## EXERCISE DATA
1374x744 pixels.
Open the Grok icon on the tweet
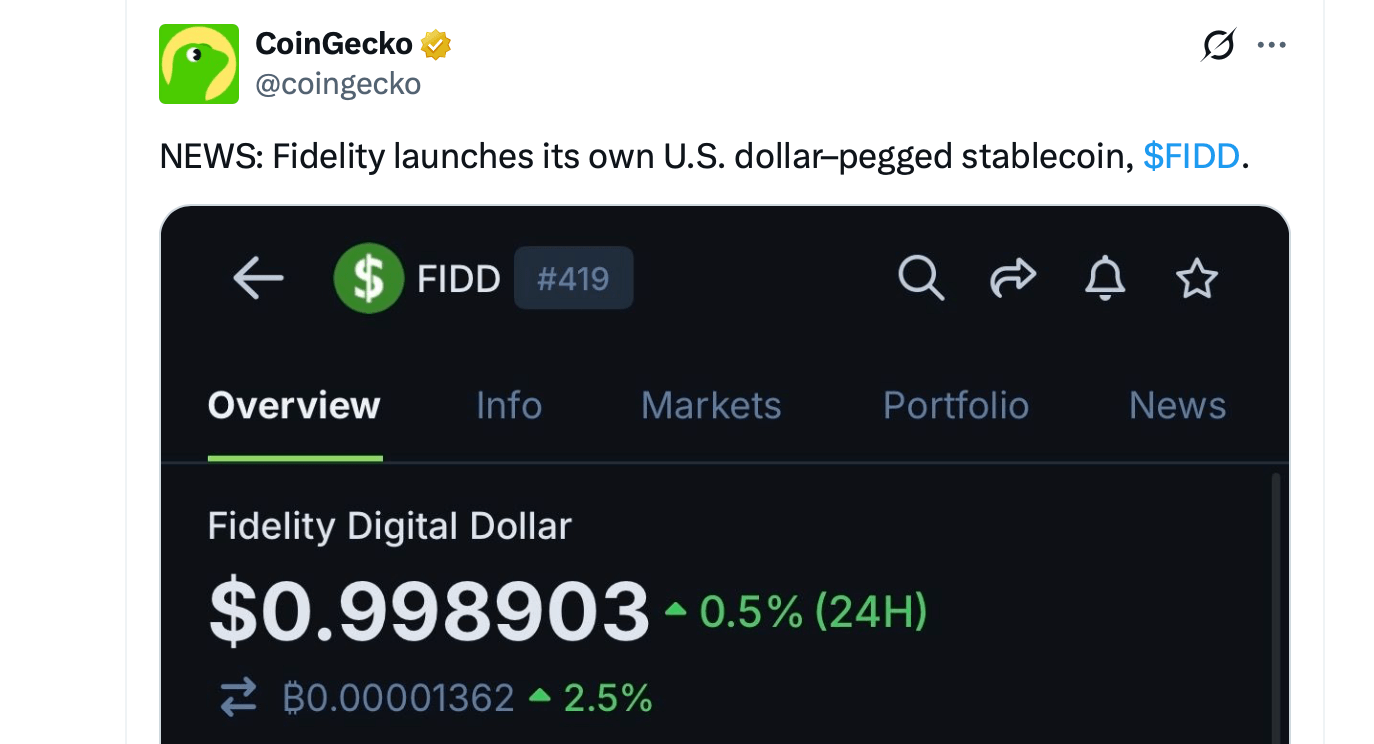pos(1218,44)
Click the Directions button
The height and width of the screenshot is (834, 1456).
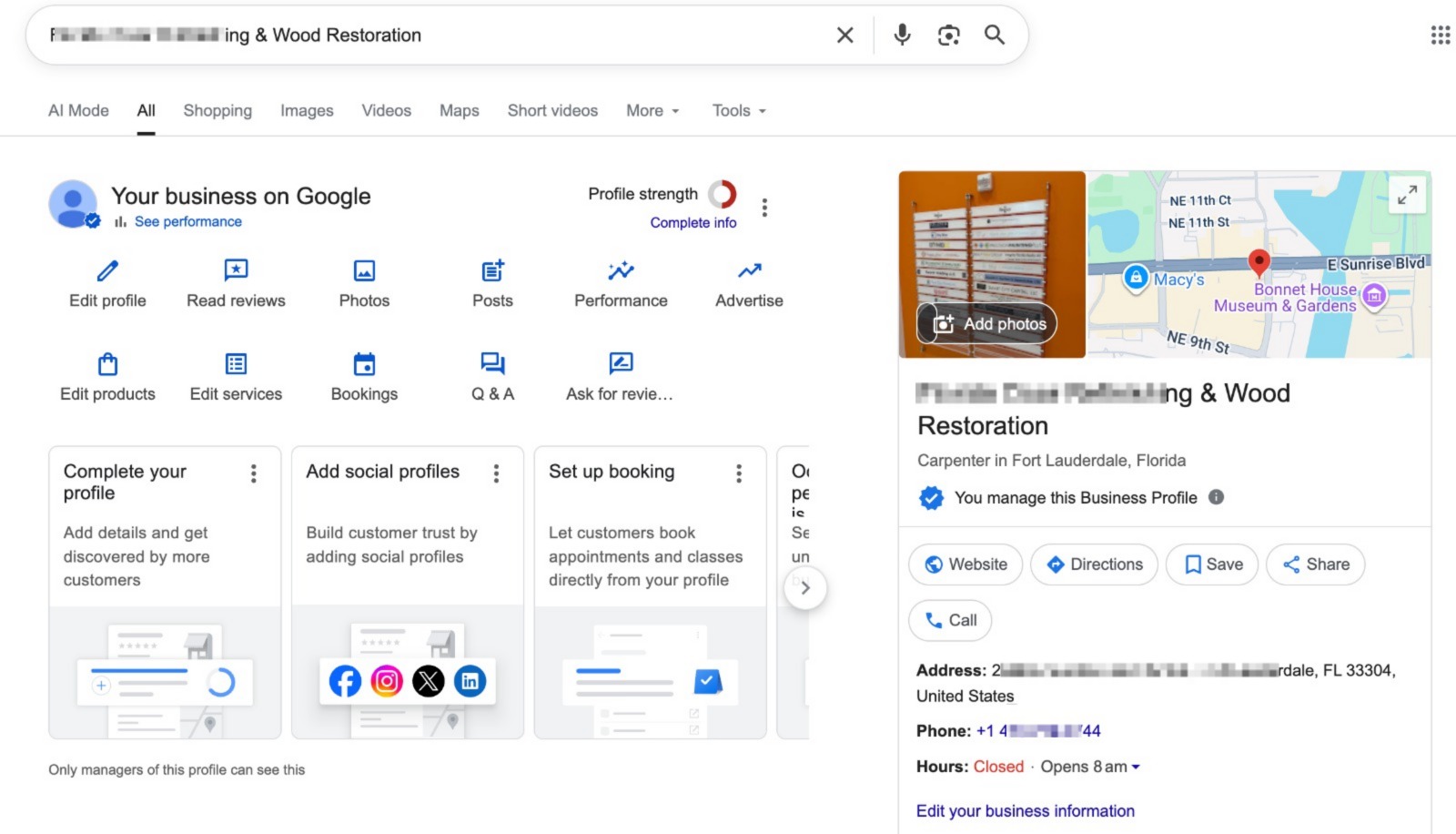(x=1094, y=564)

## WHAT YOU SHOULD DO
The line containing "Open the Grok icon on the tweet" and each line after it through the end of the listing above are to be written out exactly, without the pictures.

## WRITTEN ANSWER
Open the Grok icon on the tweet
pos(1218,44)
Click the Directions button
The height and width of the screenshot is (834, 1456).
(x=1094, y=564)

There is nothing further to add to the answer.